Patients willing to commit to lifestyle changes can significantly improve their health status, and changes in CHD risk factors can occur relatively quickly. In a study of 5,070 participants, Rankin and coauthors learned that a 30-day lifestyle modification program that included a plant-based diet (with an emphasis on fruits, vegetables, legumes, and grains), 30 minutes of daily aerobic exercise, and lifestyle counseling yielded significant reductions in all cardiovascular risk factors, including a reduction in the percentage of subjects requiring medication for blood pressure and/or cholesterol.21
Participants had significant reductions in weight, blood pressure, plasma lipids, and fasting glucose. Specifically, the cohort lost an average of 6.1lb of total body mass and had reductions in systolic blood pressure of 6.5mmHg, in diastolic blood pressure of 4.2mmHg, in total cholesterol of 21.3mg/dL, in LDL of 17mg/dL, in triglycerides of 11mg/dL, and in fasting plasma glucose of 6.2mg/dL.
The authors noted that the reduction in cholesterol was similar to the results expected with a statin medication. Using the Framingham Heart Study2 score, a 1.8% decrease was predicted for the likelihood of participants having a coronary event during the 10 years postintervention. Overall, the results of the intervention showed that subjects with higher cardiovascular risk benefited more than subjects with lower risk.
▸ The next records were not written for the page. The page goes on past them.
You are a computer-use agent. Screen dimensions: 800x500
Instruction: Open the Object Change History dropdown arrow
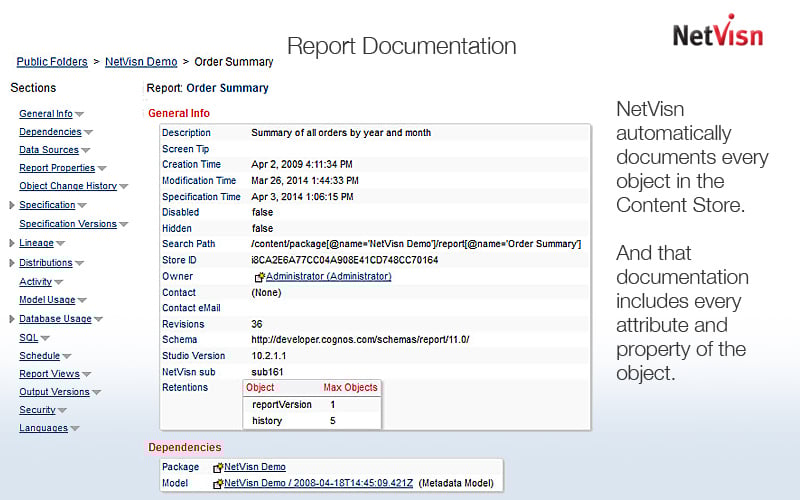[x=124, y=187]
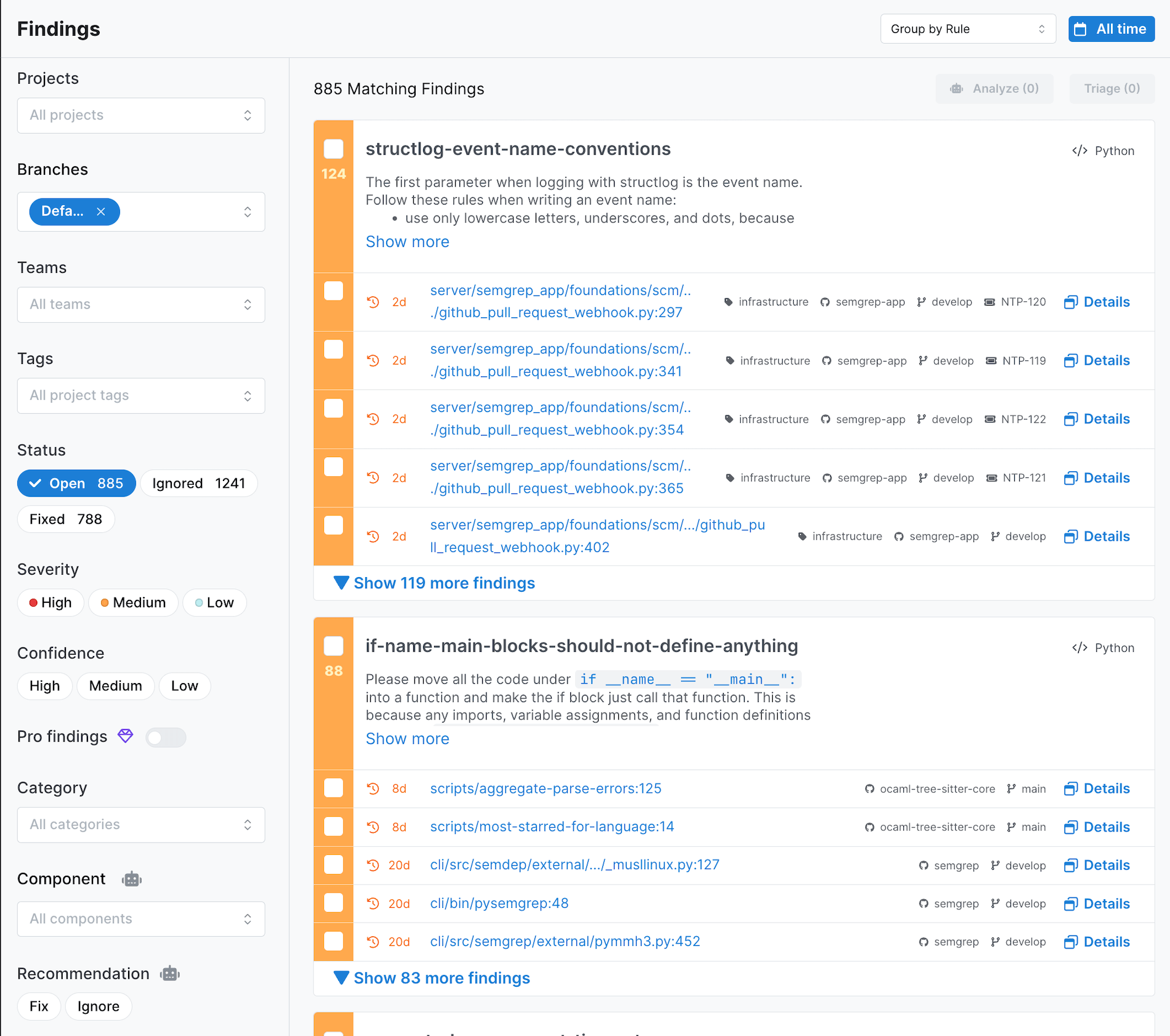Open the All projects dropdown
Viewport: 1170px width, 1036px height.
click(141, 115)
The remarkable results of a prior intervention, the Lifestyle Heart Trial, demonstrated the true potential of how comprehensive lifestyle changes can affect cardiovascular health.22 The intervention involved one year of a strict low-fat vegetarian diet, moderate exercise, smoking cessation, and stress management. The control group continued standard medical therapies.
In the experimental group as a whole, anginal symptoms decreased by 91% in frequency, 42% in duration, and 28% in severity—each statistically significant—compared with the control group. In the control group, angina symptom frequency increased by 165%, duration by 95%, and severity by 39%. The intervention participants also experienced a decrease in total cholesterol of 24.3% and in LDL of 37.4%.
The degree of coronary artery stenosis was averaged for each group and fell from 40.0% to 37.8% for the experimental group but increased from 42.7% to 46.1% in the control group, as documented by pre- and post-coronary angiography. By actually reversing CHD, the intervention was substantial: It not only caused a change in the health status of participants, but also changed their functional status.